I have a very large data set gotten from twitter. I am trying to figure out how to do the equivalent of python filtering like the below in numpy. The environment is the python interpreter

>>tweets = [['buhari si good'], ['atiku is great'], ['buhari nfd sdfa atiku'], 
         ['is nice man that buhari']]
>>>filter(lambda x: 'buhari' in x[0].lower(), tweets) 
[['buhari si good'], ['buhari nfd sdfa atiku'], ['is nice man that buhari']]

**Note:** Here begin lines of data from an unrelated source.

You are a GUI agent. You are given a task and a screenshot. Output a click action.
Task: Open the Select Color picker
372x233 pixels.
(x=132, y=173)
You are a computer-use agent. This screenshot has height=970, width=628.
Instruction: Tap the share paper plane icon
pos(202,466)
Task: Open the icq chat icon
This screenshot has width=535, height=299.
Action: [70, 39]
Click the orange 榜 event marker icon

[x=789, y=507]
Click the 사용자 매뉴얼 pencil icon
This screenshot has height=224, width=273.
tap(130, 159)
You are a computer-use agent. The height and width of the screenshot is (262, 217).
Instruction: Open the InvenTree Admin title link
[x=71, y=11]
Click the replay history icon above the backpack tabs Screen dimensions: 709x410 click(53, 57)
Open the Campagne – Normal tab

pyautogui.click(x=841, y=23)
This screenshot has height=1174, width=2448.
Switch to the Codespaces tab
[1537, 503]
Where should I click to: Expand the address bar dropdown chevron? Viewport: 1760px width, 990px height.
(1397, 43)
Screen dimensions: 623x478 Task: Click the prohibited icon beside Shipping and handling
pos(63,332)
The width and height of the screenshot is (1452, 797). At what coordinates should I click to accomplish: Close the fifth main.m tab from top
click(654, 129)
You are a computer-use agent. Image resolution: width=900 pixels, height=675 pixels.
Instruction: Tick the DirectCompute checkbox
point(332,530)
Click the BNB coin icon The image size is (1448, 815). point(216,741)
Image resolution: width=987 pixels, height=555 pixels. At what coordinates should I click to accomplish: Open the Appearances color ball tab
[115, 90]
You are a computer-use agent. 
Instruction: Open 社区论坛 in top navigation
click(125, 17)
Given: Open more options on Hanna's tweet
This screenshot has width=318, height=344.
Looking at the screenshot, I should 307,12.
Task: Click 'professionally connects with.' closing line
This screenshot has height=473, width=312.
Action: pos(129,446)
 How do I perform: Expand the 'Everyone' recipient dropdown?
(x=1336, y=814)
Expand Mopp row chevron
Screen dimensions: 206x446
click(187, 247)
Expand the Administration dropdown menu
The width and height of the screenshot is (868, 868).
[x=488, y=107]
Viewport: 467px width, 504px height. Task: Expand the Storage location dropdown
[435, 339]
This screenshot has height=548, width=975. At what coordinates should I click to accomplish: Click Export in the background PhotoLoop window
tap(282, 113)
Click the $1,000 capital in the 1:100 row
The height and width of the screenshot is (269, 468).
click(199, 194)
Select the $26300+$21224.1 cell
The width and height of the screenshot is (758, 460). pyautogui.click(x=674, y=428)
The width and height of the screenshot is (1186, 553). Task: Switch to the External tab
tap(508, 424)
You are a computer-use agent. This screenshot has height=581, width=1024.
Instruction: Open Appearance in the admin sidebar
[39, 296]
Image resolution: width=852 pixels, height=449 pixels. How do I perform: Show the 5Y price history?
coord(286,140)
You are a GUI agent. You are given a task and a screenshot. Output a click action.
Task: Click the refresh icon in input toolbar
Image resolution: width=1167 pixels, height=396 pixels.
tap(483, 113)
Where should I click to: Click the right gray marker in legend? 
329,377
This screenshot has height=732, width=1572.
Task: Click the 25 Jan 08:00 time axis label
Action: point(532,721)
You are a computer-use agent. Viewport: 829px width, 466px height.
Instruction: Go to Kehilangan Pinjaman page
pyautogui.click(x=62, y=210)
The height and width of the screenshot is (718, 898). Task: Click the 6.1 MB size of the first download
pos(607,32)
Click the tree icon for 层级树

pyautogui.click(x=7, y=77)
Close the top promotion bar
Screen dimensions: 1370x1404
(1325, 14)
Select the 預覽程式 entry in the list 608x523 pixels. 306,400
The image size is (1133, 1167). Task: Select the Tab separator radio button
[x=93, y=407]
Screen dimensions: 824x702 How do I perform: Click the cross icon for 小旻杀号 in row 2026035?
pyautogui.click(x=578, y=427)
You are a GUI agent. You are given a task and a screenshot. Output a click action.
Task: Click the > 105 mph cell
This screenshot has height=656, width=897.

I tried boolean indexing like the below, but the array turned up empty

>>>tweet_arr = np.array([['buhari si good'], ['atiku is great'], ['buhari nfd sdfa atiku'], ['is nice man that buhari']])
>>>flat_tweets = tweet_arr[:, 0]
>>>flat_tweets
array(['buhari si good', 'atiku is great', 'buhari nfd sdfa atiku',
   'is nice man that buhari'], dtype='|S23')
>>>flat_tweets['buhari' in flat_tweets]
array([], shape=(0, 4), dtype='|S23')

I would like to know how to filter strings in a numpy array, the way I was easily able to filter even numbers here

>>> arr = np.arange(15).reshape((15,1))
>>>arr
array([[ 0],
   [ 1],
   [ 2],
   [ 3],
   [ 4],
   [ 5],
   [ 6],
   [ 7],
   [ 8],
   [ 9],
   [10],
   [11],
   [12],
   [13],
   [14]])
>>>arr[:][arr % 2 == 0]
array([ 0,  2,  4,  6,  8, 10, 12, 14])

Thanks

  • The exact same approach as in your first solution for lists works for NumPy arrays; is that not enough? – fuglede Jul 31 '18 at 17:42
  • @fuglede I am looking for the fastest approch in numpy, since I am working with a large database of tweets that are being streamed/updated daily. Would you say my first solution is the fastest approach? – Adeyinka Adegbenro Jul 31 '18 at 17:46
  • I wouldn't be surprised if it were actually faster than what I suggest below at least, but you can time it on your data set to see what works (using e.g. [IPython's %timeit magic](https://stackoverflow.com/questions/29280470/what-is-timeit-in-python#29280612)). – fuglede Jul 31 '18 at 17:52
  • 1
    `np.char` has functions that apply string methods to elements of arrays, but they aren't much faster than list comprehensions. For the most part string dtype arrays don't provide faster processing than lists. – hpaulj Jul 31 '18 at 18:02
  • @Adeyinka if you are working with strings, it is probably faster to just use vanilla Python, so the list-comprehension approach would be ideal. `numpy` does not optimize for strings, it targets fast **num**erical operations – juanpa.arrivillaga Jul 31 '18 at 18:03

1 Answers1

4

If you want to stick to a solution based entirely on NumPy, you could do

from numpy.core.defchararray import find, lower
tweet_arr[find(lower(tweet_arr), 'buhari') != -1]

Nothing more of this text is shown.